A young boy knocks an old blind man out of the way of a truck and is hit by a canister falling off the truck, striking him blind but amplifying his remaining senses. But the canister didn't stop there, it shattered as it struck a fishbowl containing four turtles and fell into a sewer. Now, fifteen years later, the turtles have returned to the surface as the Teenage Mutant Ninja Turtles!

I've been a comic nerd my entire life but somehow I never got around to reading the original Teenage Mutant Ninja Turtles comics until now.

As you can tell by the intro, I knew Eastman and Laird pinched Daredevil's origin and bolted TMNT's origin on to it. I also knew the general beats from the 1980s cartoon and the movies that came shortly thereafter but was surprised by all the differences but I'll get to that in a minute.
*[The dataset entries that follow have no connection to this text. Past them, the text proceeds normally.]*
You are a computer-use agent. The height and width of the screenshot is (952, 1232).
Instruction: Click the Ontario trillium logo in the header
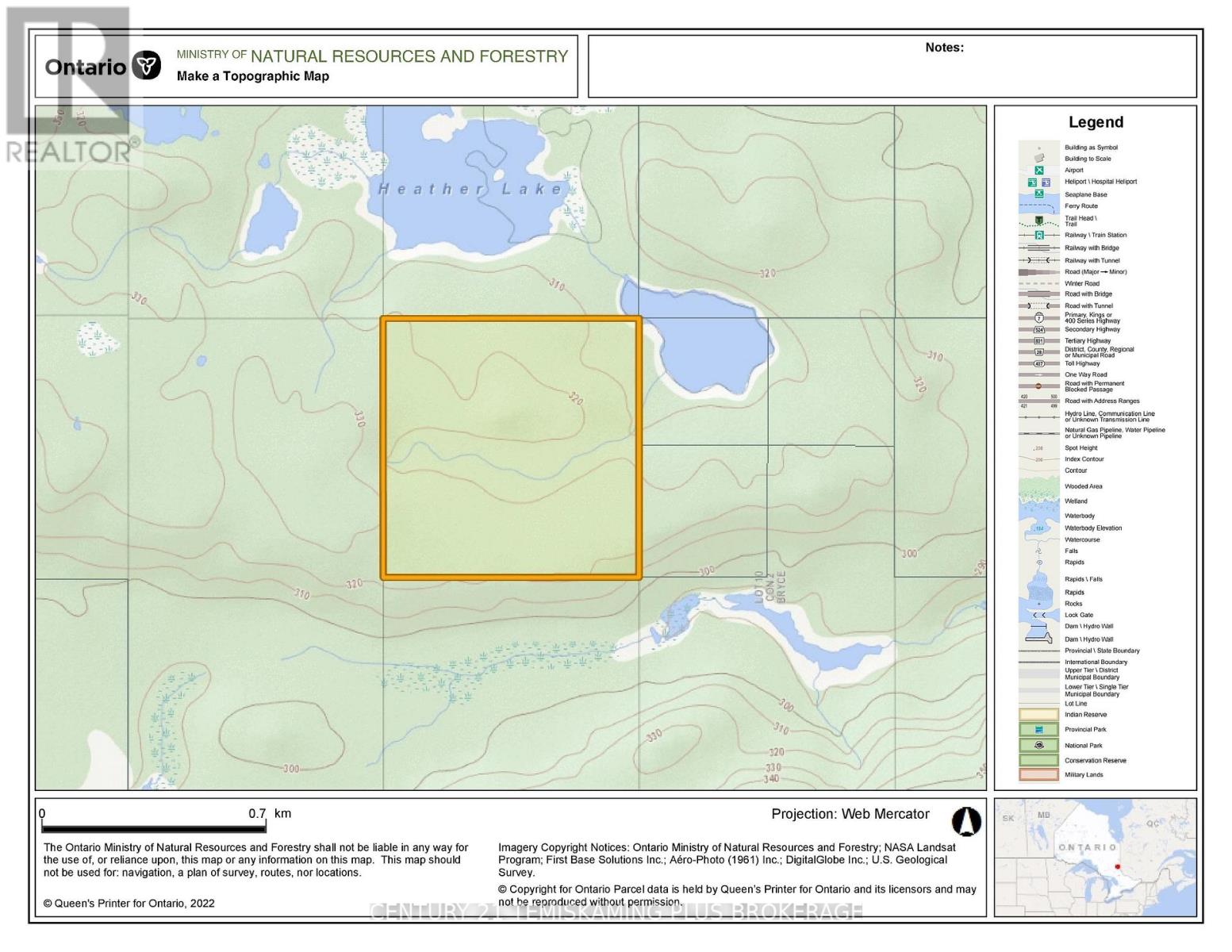tap(145, 61)
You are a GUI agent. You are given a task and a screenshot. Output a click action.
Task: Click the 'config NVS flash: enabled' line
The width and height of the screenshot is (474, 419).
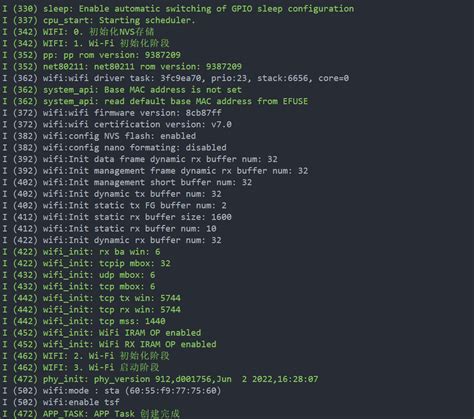pos(99,136)
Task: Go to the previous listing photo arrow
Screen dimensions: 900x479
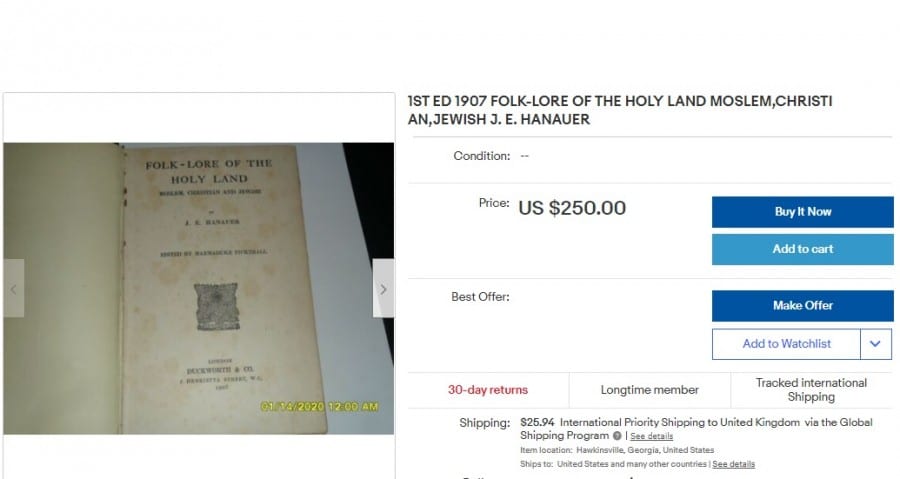Action: [14, 289]
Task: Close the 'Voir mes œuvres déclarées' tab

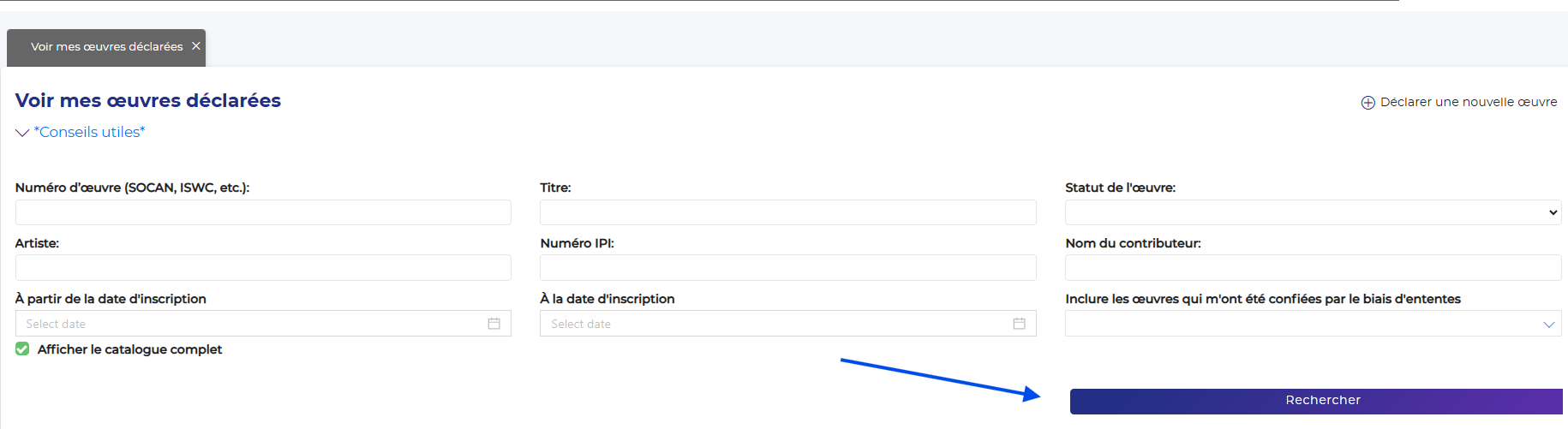Action: pos(196,46)
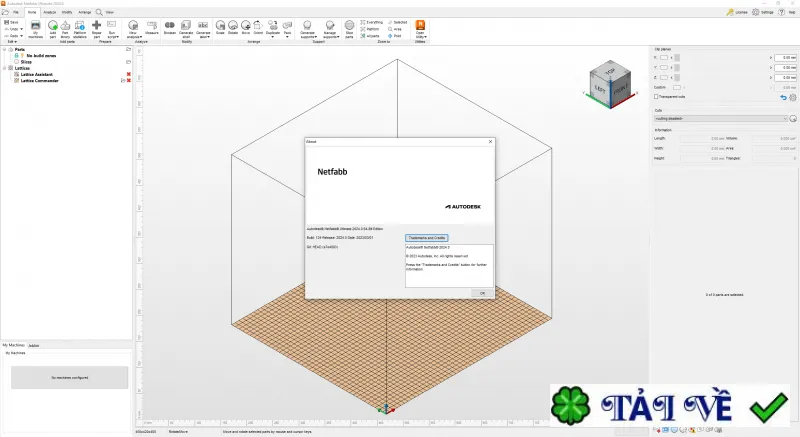The height and width of the screenshot is (437, 800).
Task: Click the Y clip plane value field
Action: coord(785,67)
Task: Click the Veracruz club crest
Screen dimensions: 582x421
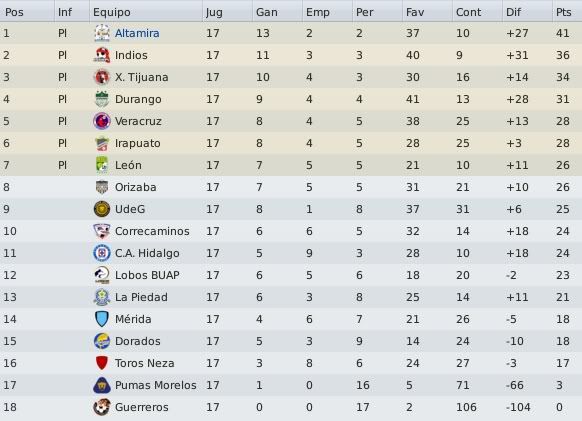Action: coord(102,121)
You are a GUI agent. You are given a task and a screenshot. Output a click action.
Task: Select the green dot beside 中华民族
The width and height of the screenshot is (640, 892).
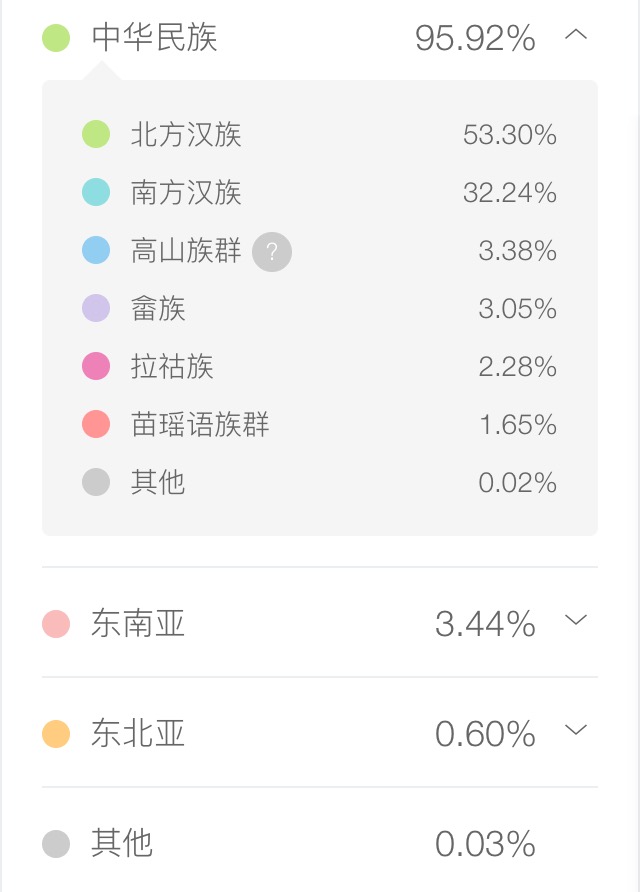(x=56, y=38)

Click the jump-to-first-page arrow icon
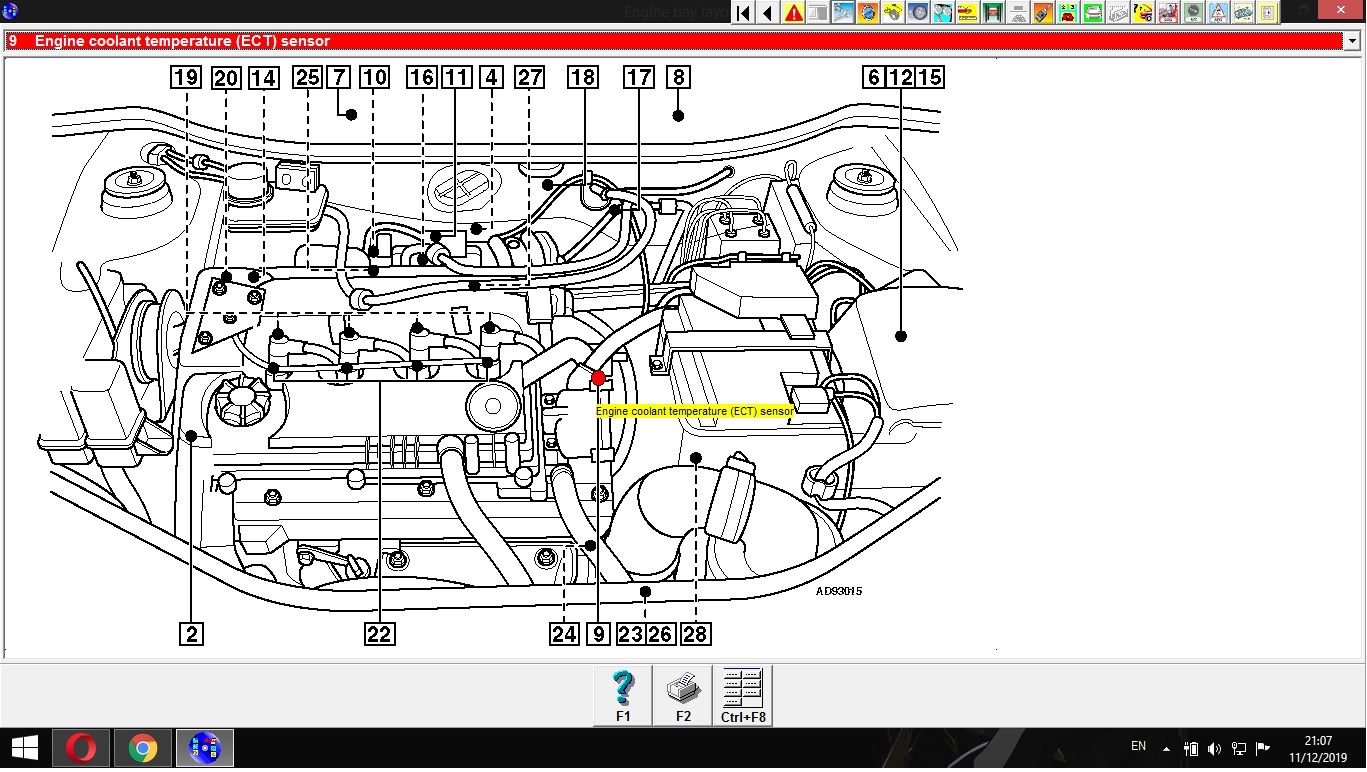click(x=743, y=13)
The first thing about the first issue was how murky and overdone the art was. I was actually more impressed with the writing. Secondly, the art style wasn't what I expected either, showing more of a Richard Corben and Robert Crumb influence than anything else. The layouts had some Marvel influence though, showing some dynamic, Kirby-style action. As the series progresses, and the guys get more comfortable, the art improves dramatically.

Quite a bit happens in the eight issues contained in this volume. The turtles emerge from the sewers to confront the Foot Clan and its master, The Shredder. And he dies in the first issue. See what I mean about differences? Not only that, April is a lab assistant to mad scientist Baxter Stockman, who is black in this iteration and not a human fly at this point.

Anyway, there's Baxter Stockman holding the city ransom, Splinter going missing, Raphael having a solo adventure with Casey Jones, and an interstellar saga that reminds me of early Fantastic Four issues. The double page spread on pages 2-3 of issue #6 is spectacular.

The comics are quite a bit different than the cartoons and the movies. The turtles all were red masks. Michelangelo isn't an annoying surfer dude, there is no mention of pizza, and the guys kill quite a few people. It's good shit!

There are notes by Eastman and Laird after each issue, giving extra insight into what went into them and vindicating me when I mentioned Richard Corben being one of their influences. I find it crazy that these guys were making a living putting out four comics a year and that a cultural phenomenon started with a self-published black and white comic.

By the end, I was hooked. It was great seeing the characters develop but I think I enjoyed watching Eastman and Laird getting more confident as artists even more. I'm in for another volume at least. Four out of five stars.